What are Options and how are they used?
Options are a 'Right'
An option is the "right to buy or sell a specific asset at a predetermined price (strike price) at a specific time in the future (expiration date)." The most important point here is that it is a 'right'. While a Futures contract obligates both the buyer and the seller to fulfill the contract, an option gives the holder the right but not the obligation.
To acquire this right, an investor pays a fee called a 'Premium'. If the market situation goes differently than expected, the investor can simply abandon the right, limiting the loss to the premium paid.
Breaking down the core terms of options trading
Options can be broadly divided into two types.
- Call Option: This is the right to buy the underlying asset at the strike price. It is purchased when the market price is expected to rise. For example, if a stock currently worth 100,000 won is expected to rise, you can secure the right to buy it for 110,000 won in advance.
- Put Option: This is the right to sell the underlying asset at the strike price. It is purchased when the market price is expected to fall.
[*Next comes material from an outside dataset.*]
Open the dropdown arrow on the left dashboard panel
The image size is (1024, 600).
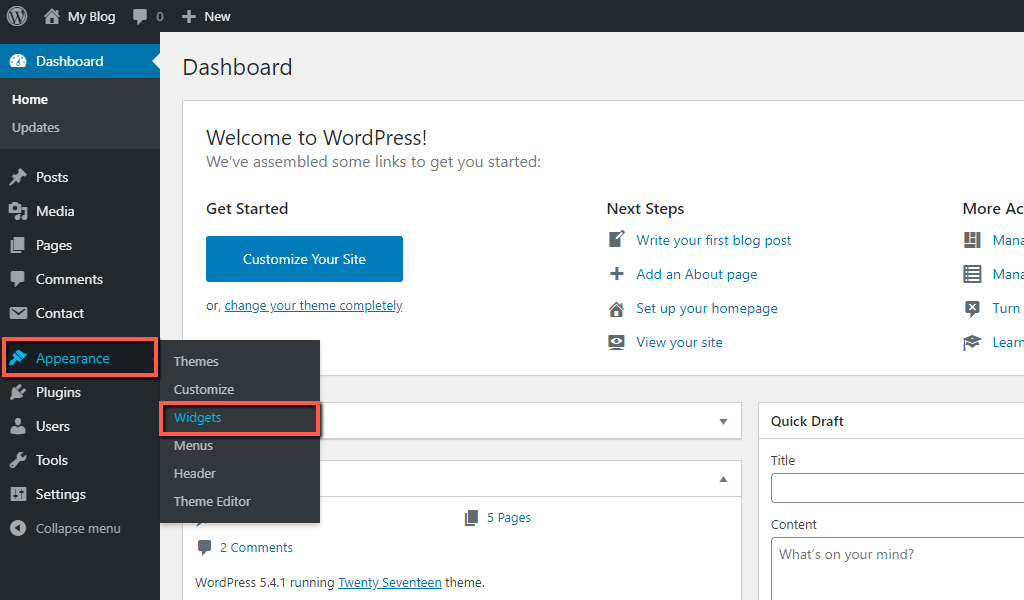pos(723,421)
For example, if a stock currently worth 100,000 won is expected to fall, you can secure the right to sell it for 90,000 won.
In addition, the Strike Price is the predetermined price at which the right can be exercised, and the Expiration Date is the last day on which the right can be exercised.
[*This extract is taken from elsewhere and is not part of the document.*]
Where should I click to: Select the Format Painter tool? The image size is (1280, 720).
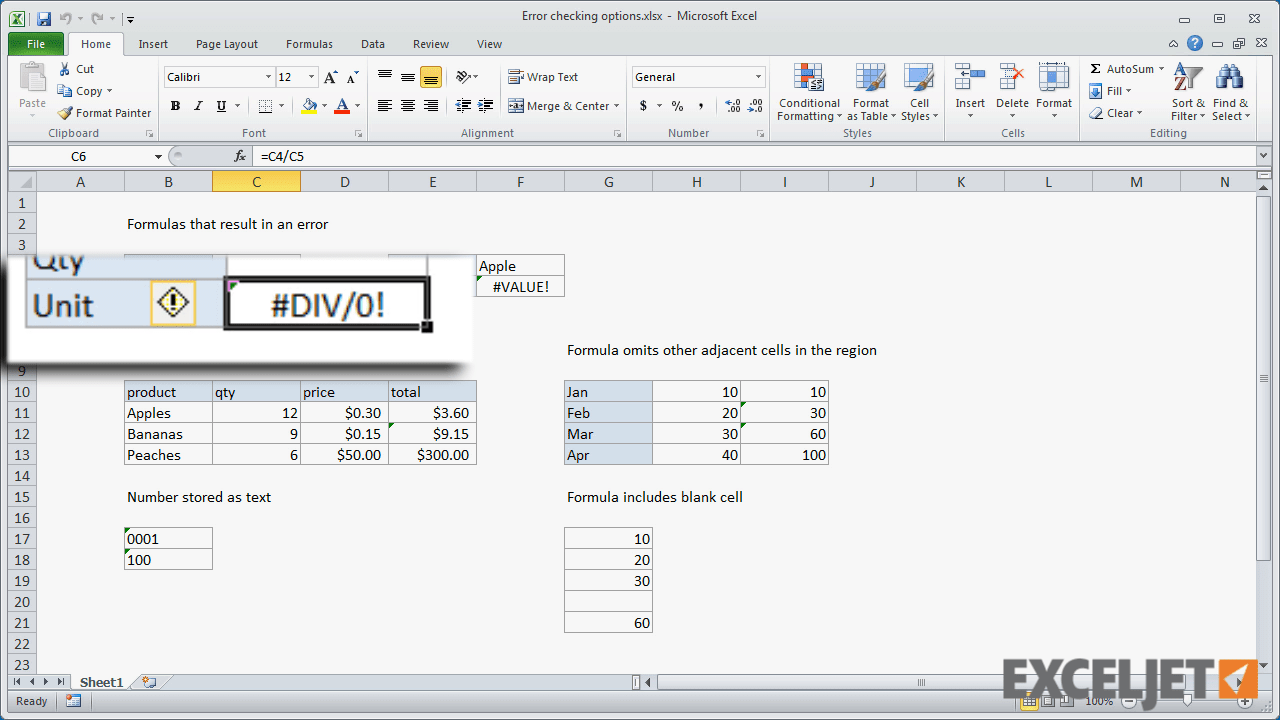point(104,113)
Strategic use of options: Risk Management (Hedge) and Leverage
Options are not only used for speculative purposes to predict market direction. They are also very effectively used as a Hedge to manage the risk of a portfolio.
For example, let's say an investor holding 100 shares of Samsung Electronics is concerned about a short-term market decline. This investor can prepare for a decline by buying a put option on Samsung Electronics stock without selling the shares immediately. If the stock price actually falls, the value of the put option will increase, offsetting some of the stock losses.
In addition, options have a high Leverage effect because they allow you to acquire the right to a large-scale asset with a small premium. This can lead to large profits if the investment is successful, but it also carries the risk of losing the entire premium if it fails.
Conclusion: A complex tool that requires careful approach
While options have the attractive advantage of limited loss, they are a very difficult financial product for beginners due to their complex structure and various variables. To use options for investment, it is essential to not only learn the basic concepts but also to fully understand more advanced topics such as Volatility and Time Value, and to make an effort to understand market trends. Above all, investment decisions should be made under personal judgment and responsibility.
Key Summary:
An option is a contract to buy and sell the 'right' to future price changes. It is a powerful tool that can be used for risk management and leverage. Sufficient learning and a careful approach are essential.
The content of this blog is for reference in investment decisions only, and investment decisions should be made under personal judgment and responsibility. Under no circumstances can the information in this blog be used as evidence of legal liability for investment results.